▸ TEXT:
| AVOIDING MEMORY TRICKS
By Tom Grimes and Deborah
Potter
Has this ever happened to you? You're watching the
news at home on a day off from work when you see a story you haven't
heard about before. A few hours later, you tell a friend about it.
And the next day, when you read the morning paper, you discover
that you had the people in the story all mixed up.
Psychologists call this confusion "memory misattribution"
and it's not uncommon. Even when a station makes every effort to
correctly identify the characters in a news story, viewers may get
them confused. And the consequences can be costly. Many defamation
suits have been brought against television stations and networks
because people have mentally recast the characters in a news story.
But new research suggests that a few simple steps can help viewers
keep the characters straight, making your newscasts less confusing
and possibly keeping you out of legal trouble.
The study compared two stories about a malpractice
suit against a plastic surgeon that included footage of the accused
physician and another doctor who commented on the case. The stories
were identical, except for the gender of the two doctors. In one
version, the surgeon was male and the colleague was female. In the
other, the surgeon was female and the colleague was male. The characters
were on screen for the same amount of time, and neither one spoke.
The researchers found that viewers had the most
trouble keeping the characters straight when the surgeon was female
and the colleague was male. Asked to identify the characters after
watching a newscast that included the malpractice story, viewers
made significantly more mistakes in identifying the male colleague,
but were correct significantly more often when the surgeon was male.
These results held true for both men and women viewers, suggesting
that viewers' memories can be tricked by widely-held stereotypes.
They apparently expected the doctor accused of malpractice to be
male and the colleague to be female. When the roles were reversed,
viewers made far more mistakes in characterizing who did what.
To reduce the mind's reliance on stereotypes, the
researchers ran the experiment again, only this time, they showed
some viewers pictures of the characters before screening the story.
The difference was dramatic. When the doctor accused of malpractice
was female, viewers who saw her picture first identified her correctly
61 percent of the time, compared to just 11 percent for those who
had not seen her picture. And the male colleague was categorized
correctly 76 percent of the time by viewers who saw his picture
first, compared to 31 percent for those who did not see his picture.
What this suggests is that when you're faced with
a story in which viewer stereotypes could lead to confusion about
who did what, you might want to consider using still frames of the
characters along with their names in a tease or lead-in graphic.
The researchers say this kind of brief visual preview could focus
viewers' attention and help them keep track of who is who.
References:
1. Tom
Grimes holds the Ross Beach chair in electronic journalism at
Kansas State University. He has worked at WCBS and ABC News. This
report is based on a study he conducted along with Jeffrey Gibbons
and Rodney Vogel, published in the March 2003 issue of the Journal
of Broadcasting and Electronic Media.

▸ LISTED ENTRIES:
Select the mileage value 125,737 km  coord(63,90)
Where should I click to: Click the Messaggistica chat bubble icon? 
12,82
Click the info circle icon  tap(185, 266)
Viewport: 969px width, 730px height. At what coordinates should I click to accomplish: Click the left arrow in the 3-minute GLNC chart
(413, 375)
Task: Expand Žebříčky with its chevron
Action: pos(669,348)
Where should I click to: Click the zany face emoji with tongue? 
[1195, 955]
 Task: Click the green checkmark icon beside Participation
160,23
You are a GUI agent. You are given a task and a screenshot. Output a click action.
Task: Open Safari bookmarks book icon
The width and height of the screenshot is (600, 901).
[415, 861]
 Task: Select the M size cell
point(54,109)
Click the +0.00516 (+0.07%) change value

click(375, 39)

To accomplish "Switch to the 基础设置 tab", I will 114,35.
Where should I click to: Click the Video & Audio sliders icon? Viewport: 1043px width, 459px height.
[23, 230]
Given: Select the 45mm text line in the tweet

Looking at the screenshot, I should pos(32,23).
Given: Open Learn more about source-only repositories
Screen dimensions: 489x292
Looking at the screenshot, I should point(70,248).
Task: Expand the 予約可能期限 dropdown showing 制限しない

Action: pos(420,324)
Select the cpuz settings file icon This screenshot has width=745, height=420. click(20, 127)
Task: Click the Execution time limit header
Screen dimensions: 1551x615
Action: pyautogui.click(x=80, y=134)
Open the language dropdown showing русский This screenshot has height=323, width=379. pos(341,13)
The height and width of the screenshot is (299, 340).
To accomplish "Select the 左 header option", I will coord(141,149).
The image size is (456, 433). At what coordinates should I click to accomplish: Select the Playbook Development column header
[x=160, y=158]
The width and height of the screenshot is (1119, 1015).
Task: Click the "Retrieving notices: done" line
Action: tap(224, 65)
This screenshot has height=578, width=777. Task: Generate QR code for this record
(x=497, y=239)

▸ REQUIRED ACTION: In the article on memory misattribution, what percentage of viewers who first saw the picture of the female doctor accused of malpractice identified her correctly? The entries have no connection to the article on memory misattribution.

▸ REPLY: 61 percent